*What is required*.
Quote all of the rows below word for word, omitting the pictures.

Records:
# # # # # # #
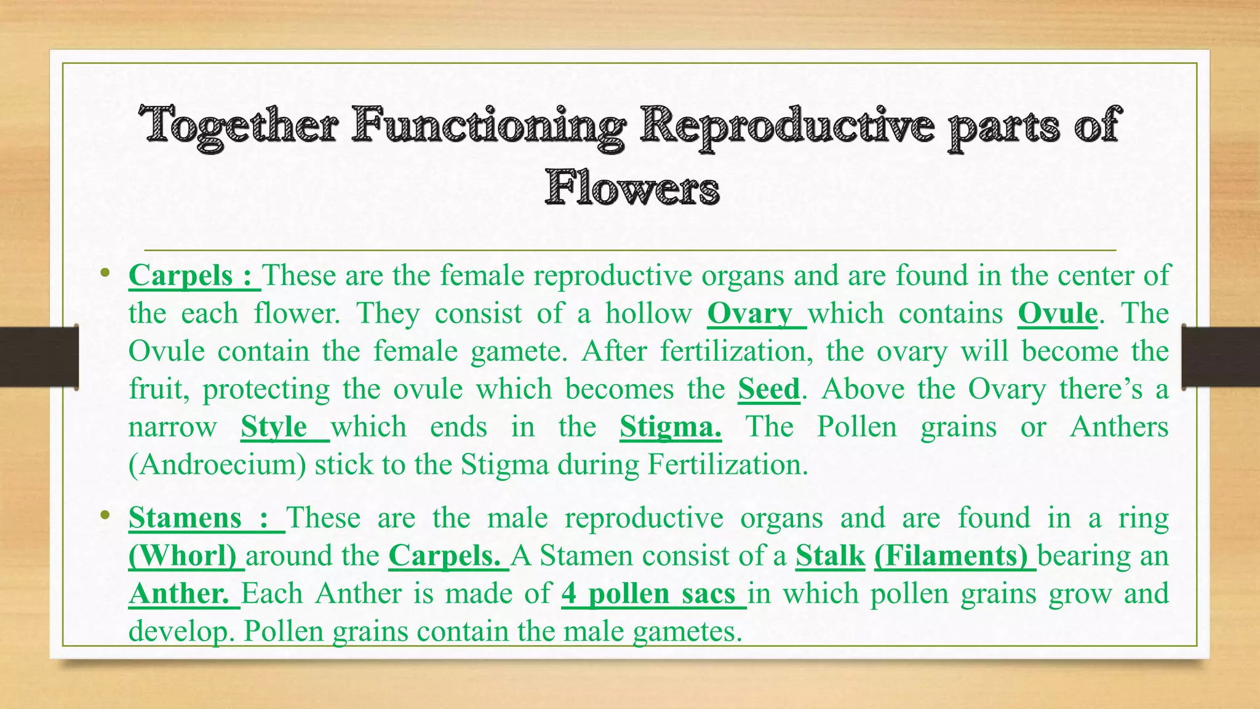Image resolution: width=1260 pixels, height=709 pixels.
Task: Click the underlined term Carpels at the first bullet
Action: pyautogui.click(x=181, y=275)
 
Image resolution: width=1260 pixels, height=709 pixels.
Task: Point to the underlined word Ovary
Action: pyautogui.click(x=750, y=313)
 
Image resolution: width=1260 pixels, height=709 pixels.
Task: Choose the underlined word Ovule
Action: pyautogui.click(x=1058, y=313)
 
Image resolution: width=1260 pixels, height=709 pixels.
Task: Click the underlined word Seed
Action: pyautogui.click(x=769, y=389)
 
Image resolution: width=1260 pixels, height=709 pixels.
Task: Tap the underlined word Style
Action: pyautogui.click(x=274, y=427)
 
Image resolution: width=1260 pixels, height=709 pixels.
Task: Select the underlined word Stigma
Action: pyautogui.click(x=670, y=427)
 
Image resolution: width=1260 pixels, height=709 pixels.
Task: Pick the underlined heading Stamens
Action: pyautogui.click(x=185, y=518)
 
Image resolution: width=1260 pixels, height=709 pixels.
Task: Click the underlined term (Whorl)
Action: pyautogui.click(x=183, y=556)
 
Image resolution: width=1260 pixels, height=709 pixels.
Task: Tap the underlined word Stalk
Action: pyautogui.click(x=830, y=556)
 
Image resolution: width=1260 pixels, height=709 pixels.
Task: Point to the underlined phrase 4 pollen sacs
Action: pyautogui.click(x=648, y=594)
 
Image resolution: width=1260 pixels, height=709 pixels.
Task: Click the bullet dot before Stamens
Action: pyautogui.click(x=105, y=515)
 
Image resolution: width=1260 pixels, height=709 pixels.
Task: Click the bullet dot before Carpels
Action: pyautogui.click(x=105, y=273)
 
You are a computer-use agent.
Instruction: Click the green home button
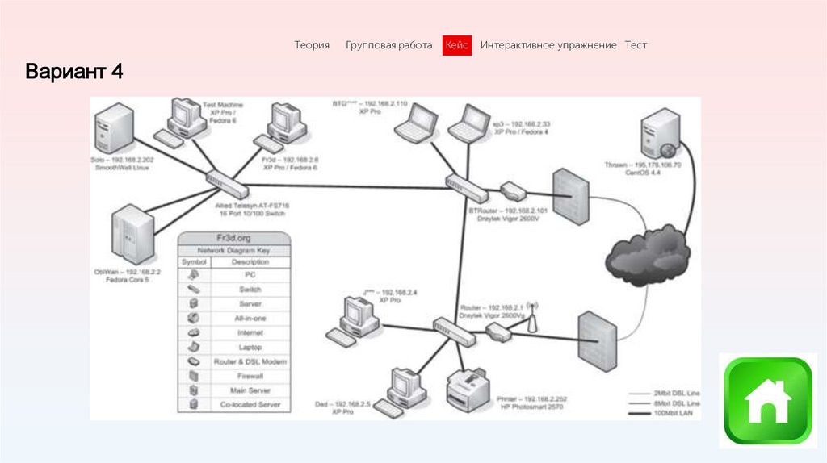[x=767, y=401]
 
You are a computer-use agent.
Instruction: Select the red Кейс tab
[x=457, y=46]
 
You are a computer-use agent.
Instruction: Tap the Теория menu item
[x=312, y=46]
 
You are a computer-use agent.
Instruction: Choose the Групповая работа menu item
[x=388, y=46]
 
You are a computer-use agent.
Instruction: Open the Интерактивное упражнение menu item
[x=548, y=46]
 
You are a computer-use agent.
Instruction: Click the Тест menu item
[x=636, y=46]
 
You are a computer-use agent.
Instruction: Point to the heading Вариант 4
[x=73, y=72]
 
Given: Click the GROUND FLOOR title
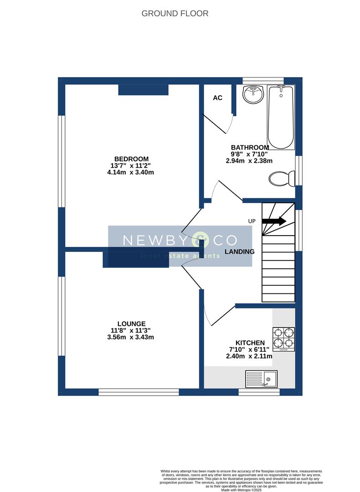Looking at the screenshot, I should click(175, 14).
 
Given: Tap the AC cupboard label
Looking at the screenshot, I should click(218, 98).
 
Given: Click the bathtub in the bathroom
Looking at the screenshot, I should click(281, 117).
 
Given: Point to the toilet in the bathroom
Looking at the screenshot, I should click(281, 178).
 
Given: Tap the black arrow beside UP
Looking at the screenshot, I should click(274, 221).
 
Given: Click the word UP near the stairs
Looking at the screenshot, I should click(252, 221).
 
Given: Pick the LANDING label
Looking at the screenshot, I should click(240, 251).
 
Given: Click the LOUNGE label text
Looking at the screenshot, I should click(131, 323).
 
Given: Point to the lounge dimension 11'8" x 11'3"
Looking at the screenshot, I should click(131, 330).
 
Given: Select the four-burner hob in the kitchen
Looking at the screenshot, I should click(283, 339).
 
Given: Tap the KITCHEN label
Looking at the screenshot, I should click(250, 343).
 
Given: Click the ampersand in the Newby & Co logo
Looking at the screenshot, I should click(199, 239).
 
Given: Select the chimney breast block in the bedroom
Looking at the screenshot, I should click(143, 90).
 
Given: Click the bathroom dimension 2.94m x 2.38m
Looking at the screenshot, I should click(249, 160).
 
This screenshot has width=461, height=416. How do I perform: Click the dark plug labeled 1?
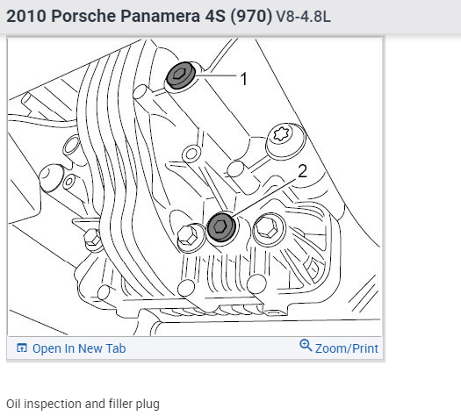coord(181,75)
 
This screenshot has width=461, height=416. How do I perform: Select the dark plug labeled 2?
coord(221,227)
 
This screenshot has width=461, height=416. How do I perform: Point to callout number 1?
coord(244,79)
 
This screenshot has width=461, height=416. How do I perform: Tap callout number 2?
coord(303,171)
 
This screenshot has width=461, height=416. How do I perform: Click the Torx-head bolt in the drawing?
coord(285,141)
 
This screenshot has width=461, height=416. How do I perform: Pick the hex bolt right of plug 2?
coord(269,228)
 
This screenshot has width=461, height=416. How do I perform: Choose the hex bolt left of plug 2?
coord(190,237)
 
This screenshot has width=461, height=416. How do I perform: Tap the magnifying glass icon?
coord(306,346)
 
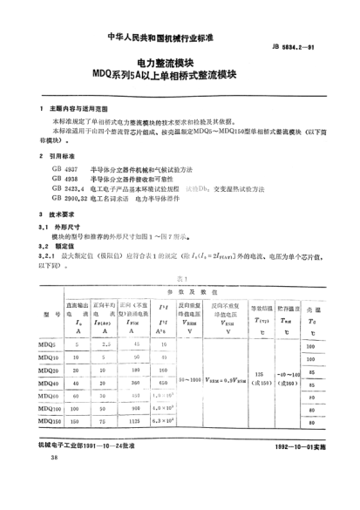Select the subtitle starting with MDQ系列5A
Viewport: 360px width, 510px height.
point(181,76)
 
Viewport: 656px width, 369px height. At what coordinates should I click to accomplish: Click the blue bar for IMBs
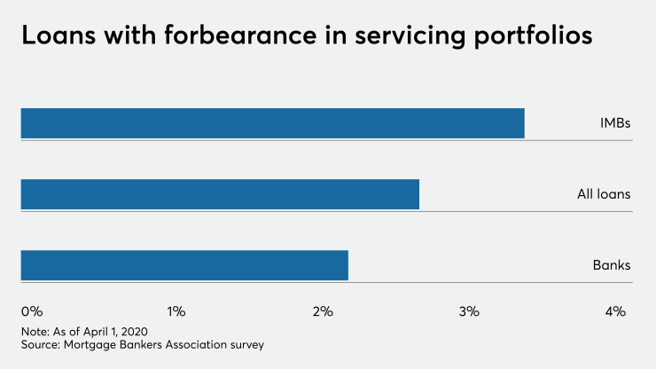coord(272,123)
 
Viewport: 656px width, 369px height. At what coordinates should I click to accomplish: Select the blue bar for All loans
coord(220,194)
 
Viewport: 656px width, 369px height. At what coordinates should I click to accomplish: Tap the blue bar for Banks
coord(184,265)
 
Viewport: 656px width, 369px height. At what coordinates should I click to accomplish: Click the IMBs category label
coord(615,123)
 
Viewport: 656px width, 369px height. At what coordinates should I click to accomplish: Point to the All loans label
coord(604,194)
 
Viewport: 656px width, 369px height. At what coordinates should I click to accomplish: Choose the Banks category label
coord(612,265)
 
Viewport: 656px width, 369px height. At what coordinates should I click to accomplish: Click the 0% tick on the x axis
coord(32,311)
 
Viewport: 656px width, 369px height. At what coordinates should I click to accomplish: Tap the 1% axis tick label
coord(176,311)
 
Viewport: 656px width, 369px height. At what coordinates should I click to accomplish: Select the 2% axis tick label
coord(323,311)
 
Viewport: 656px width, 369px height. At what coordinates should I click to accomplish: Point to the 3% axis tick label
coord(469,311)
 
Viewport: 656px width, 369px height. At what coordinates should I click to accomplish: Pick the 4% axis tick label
# # # # # # #
*Expected answer*.
Image resolution: width=1260 pixels, height=709 pixels.
Task: Click the underlined term Carpels at the first bullet
Action: pyautogui.click(x=181, y=275)
 
Image resolution: width=1260 pixels, height=709 pixels.
Task: Point to the underlined word Ovary
Action: pyautogui.click(x=750, y=313)
 
Image resolution: width=1260 pixels, height=709 pixels.
Task: Choose the underlined word Ovule
Action: pyautogui.click(x=1058, y=313)
 
Image resolution: width=1260 pixels, height=709 pixels.
Task: Click the underlined word Seed
Action: pyautogui.click(x=769, y=389)
 
Image resolution: width=1260 pixels, height=709 pixels.
Task: Tap the underlined word Style
Action: pyautogui.click(x=274, y=427)
 
Image resolution: width=1260 pixels, height=709 pixels.
Task: Select the underlined word Stigma
Action: pyautogui.click(x=670, y=427)
 
Image resolution: width=1260 pixels, height=709 pixels.
Task: Pick the underlined heading Stamens
Action: pyautogui.click(x=185, y=518)
 
Image resolution: width=1260 pixels, height=709 pixels.
Task: Click the underlined term (Whorl)
Action: pyautogui.click(x=183, y=556)
 
Image resolution: width=1260 pixels, height=709 pixels.
Task: Tap the underlined word Stalk
Action: pyautogui.click(x=830, y=556)
 
Image resolution: width=1260 pixels, height=709 pixels.
Task: Point to the underlined phrase 4 pollen sacs
Action: pyautogui.click(x=648, y=594)
 
Image resolution: width=1260 pixels, height=709 pixels.
Task: Click the bullet dot before Stamens
Action: pyautogui.click(x=105, y=515)
 
Image resolution: width=1260 pixels, height=709 pixels.
Task: Click the bullet dot before Carpels
Action: pyautogui.click(x=105, y=273)
 
You are a computer-use agent.
Instruction: Click the green home button
[x=767, y=401]
 
You are a computer-use agent.
Instruction: Select the red Кейс tab
[x=457, y=46]
 
You are a computer-use agent.
Instruction: Tap the Теория menu item
[x=312, y=46]
 
You are a computer-use agent.
Instruction: Choose the Групповая работа menu item
[x=388, y=46]
 
You are a computer-use agent.
Instruction: Open the Интерактивное упражнение menu item
[x=548, y=46]
 
You are a computer-use agent.
Instruction: Click the Тест menu item
[x=636, y=46]
 
You are a computer-use agent.
Instruction: Point to the heading Вариант 4
[x=73, y=72]
 
Given: Click the GROUND FLOOR title
Looking at the screenshot, I should click(175, 14).
 
Given: Tap the AC cupboard label
Looking at the screenshot, I should click(218, 98).
 
Given: Click the bathtub in the bathroom
Looking at the screenshot, I should click(281, 117).
 
Given: Point to the toilet in the bathroom
Looking at the screenshot, I should click(281, 178).
 
Given: Tap the black arrow beside UP
Looking at the screenshot, I should click(274, 221).
 
Given: Click the word UP near the stairs
Looking at the screenshot, I should click(252, 221).
 
Given: Pick the LANDING label
Looking at the screenshot, I should click(240, 251).
 
Given: Click the LOUNGE label text
Looking at the screenshot, I should click(131, 323).
 
Given: Point to the lounge dimension 11'8" x 11'3"
Looking at the screenshot, I should click(131, 330).
 
Given: Select the four-burner hob in the kitchen
Looking at the screenshot, I should click(283, 339).
 
Given: Tap the KITCHEN label
Looking at the screenshot, I should click(250, 343).
 
Given: Click the ampersand in the Newby & Co logo
Looking at the screenshot, I should click(199, 239).
 
Given: Select the chimney breast block in the bedroom
Looking at the screenshot, I should click(143, 90).
 
Given: Click the bathroom dimension 2.94m x 2.38m
Looking at the screenshot, I should click(249, 160).
 
This screenshot has width=461, height=416. How do I perform: Click the dark plug labeled 1?
coord(181,75)
 
This screenshot has width=461, height=416. How do I perform: Select the dark plug labeled 2?
coord(221,227)
 
This screenshot has width=461, height=416. How do I perform: Point to callout number 1?
coord(244,79)
 
This screenshot has width=461, height=416. How do I perform: Tap callout number 2?
coord(303,171)
 
This screenshot has width=461, height=416. How do I perform: Click the Torx-head bolt in the drawing?
coord(285,141)
 
This screenshot has width=461, height=416. How do I perform: Pick the hex bolt right of plug 2?
coord(269,228)
 
This screenshot has width=461, height=416. How do I perform: Choose the hex bolt left of plug 2?
coord(190,237)
 
This screenshot has width=461, height=416. How do I perform: Tap the magnifying glass icon?
coord(306,346)
 
Select the subtitle starting with MDQ系列5A
Viewport: 360px width, 510px height.
point(181,76)
 
Viewport: 656px width, 369px height. At what coordinates should I click to accomplish: Click the blue bar for IMBs
coord(272,123)
 
Viewport: 656px width, 369px height. At what coordinates should I click to accomplish: Select the blue bar for All loans
coord(220,194)
 
Viewport: 656px width, 369px height. At what coordinates should I click to accomplish: Tap the blue bar for Banks
coord(184,265)
 
Viewport: 656px width, 369px height. At what coordinates should I click to accomplish: Click the IMBs category label
coord(615,123)
 
Viewport: 656px width, 369px height. At what coordinates should I click to accomplish: Point to the All loans label
coord(604,194)
 
Viewport: 656px width, 369px height. At what coordinates should I click to accomplish: Choose the Banks category label
coord(612,265)
 
Viewport: 656px width, 369px height. At what coordinates should I click to accomplish: Click the 0% tick on the x axis
coord(32,311)
 
Viewport: 656px width, 369px height. At what coordinates should I click to accomplish: Tap the 1% axis tick label
coord(176,311)
 
Viewport: 656px width, 369px height. At what coordinates should I click to accomplish: Select the 2% axis tick label
coord(323,311)
 
Viewport: 656px width, 369px height. At what coordinates should I click to accomplish: Point to the 3% axis tick label
coord(469,311)
 
Viewport: 656px width, 369px height. At what coordinates should I click to accomplish: Pick the 4% axis tick label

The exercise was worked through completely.